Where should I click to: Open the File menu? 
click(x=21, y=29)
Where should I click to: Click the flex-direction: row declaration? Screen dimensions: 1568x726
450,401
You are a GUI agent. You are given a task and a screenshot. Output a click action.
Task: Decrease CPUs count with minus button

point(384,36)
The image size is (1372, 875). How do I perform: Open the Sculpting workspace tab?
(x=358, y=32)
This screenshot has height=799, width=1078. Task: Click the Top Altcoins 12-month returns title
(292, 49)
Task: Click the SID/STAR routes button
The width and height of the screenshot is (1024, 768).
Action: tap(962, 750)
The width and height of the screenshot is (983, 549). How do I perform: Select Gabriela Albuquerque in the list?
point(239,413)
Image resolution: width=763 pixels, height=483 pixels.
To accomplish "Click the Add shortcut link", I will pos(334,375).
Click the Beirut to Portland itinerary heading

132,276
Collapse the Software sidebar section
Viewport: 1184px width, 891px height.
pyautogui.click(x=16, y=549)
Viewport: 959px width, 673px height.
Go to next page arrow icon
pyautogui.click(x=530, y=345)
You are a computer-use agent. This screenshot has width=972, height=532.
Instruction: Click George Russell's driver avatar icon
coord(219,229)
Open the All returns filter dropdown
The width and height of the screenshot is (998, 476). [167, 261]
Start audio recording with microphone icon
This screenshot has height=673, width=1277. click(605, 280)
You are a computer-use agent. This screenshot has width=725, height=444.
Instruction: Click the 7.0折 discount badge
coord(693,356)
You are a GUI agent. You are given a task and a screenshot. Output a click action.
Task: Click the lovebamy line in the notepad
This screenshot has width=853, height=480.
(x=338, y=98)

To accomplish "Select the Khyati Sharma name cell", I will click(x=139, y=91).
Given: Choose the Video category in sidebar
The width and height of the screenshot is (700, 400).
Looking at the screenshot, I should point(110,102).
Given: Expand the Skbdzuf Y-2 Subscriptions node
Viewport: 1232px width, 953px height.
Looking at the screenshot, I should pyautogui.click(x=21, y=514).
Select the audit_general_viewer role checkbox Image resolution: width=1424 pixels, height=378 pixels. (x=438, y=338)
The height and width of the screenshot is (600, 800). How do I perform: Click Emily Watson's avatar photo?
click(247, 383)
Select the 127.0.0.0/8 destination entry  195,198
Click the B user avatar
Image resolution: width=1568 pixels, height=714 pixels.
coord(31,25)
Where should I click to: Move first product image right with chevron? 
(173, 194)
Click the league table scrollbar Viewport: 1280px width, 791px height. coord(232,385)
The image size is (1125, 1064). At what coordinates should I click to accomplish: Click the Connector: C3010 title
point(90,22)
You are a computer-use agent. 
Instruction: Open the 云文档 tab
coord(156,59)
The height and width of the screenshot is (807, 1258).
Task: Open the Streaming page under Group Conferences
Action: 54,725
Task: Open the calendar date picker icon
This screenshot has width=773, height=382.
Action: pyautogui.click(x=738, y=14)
○ ○ ○ ○
_Assignment_. Copy out the data exactly as it stands, leaving nothing out.

_Solution to the problem_.
Where should I click to: Open the File menu? 
click(x=21, y=29)
Where should I click to: Click the flex-direction: row declaration? Screen dimensions: 1568x726
450,401
You are a GUI agent. You are given a task and a screenshot. Output a click action.
Task: Decrease CPUs count with minus button

point(384,36)
The image size is (1372, 875). How do I perform: Open the Sculpting workspace tab?
(x=358, y=32)
This screenshot has height=799, width=1078. Task: Click the Top Altcoins 12-month returns title
(292, 49)
Task: Click the SID/STAR routes button
The width and height of the screenshot is (1024, 768).
Action: tap(962, 750)
The width and height of the screenshot is (983, 549). How do I perform: Select Gabriela Albuquerque in the list?
point(239,413)
Image resolution: width=763 pixels, height=483 pixels.
To accomplish "Click the Add shortcut link", I will pos(334,375).
Click the Beirut to Portland itinerary heading

132,276
Collapse the Software sidebar section
Viewport: 1184px width, 891px height.
pyautogui.click(x=16, y=549)
Viewport: 959px width, 673px height.
Go to next page arrow icon
pyautogui.click(x=530, y=345)
You are a computer-use agent. This screenshot has width=972, height=532.
Instruction: Click George Russell's driver avatar icon
coord(219,229)
Open the All returns filter dropdown
The width and height of the screenshot is (998, 476). [167, 261]
Start audio recording with microphone icon
This screenshot has height=673, width=1277. click(605, 280)
You are a computer-use agent. This screenshot has width=725, height=444.
Instruction: Click the 7.0折 discount badge
coord(693,356)
You are a GUI agent. You are given a task and a screenshot. Output a click action.
Task: Click the lovebamy line in the notepad
This screenshot has width=853, height=480.
(x=338, y=98)

To accomplish "Select the Khyati Sharma name cell", I will click(x=139, y=91).
Given: Choose the Video category in sidebar
The width and height of the screenshot is (700, 400).
Looking at the screenshot, I should point(110,102).
Given: Expand the Skbdzuf Y-2 Subscriptions node
Viewport: 1232px width, 953px height.
Looking at the screenshot, I should pyautogui.click(x=21, y=514).
Select the audit_general_viewer role checkbox Image resolution: width=1424 pixels, height=378 pixels. (x=438, y=338)
The height and width of the screenshot is (600, 800). How do I perform: Click Emily Watson's avatar photo?
click(247, 383)
Select the 127.0.0.0/8 destination entry  195,198
Click the B user avatar
Image resolution: width=1568 pixels, height=714 pixels.
coord(31,25)
Where should I click to: Move first product image right with chevron? 
(173, 194)
Click the league table scrollbar Viewport: 1280px width, 791px height. coord(232,385)
The image size is (1125, 1064). At what coordinates should I click to accomplish: Click the Connector: C3010 title
point(90,22)
You are a computer-use agent. 
Instruction: Open the 云文档 tab
coord(156,59)
The height and width of the screenshot is (807, 1258).
Task: Open the Streaming page under Group Conferences
Action: 54,725
Task: Open the calendar date picker icon
This screenshot has width=773, height=382.
Action: pyautogui.click(x=738, y=14)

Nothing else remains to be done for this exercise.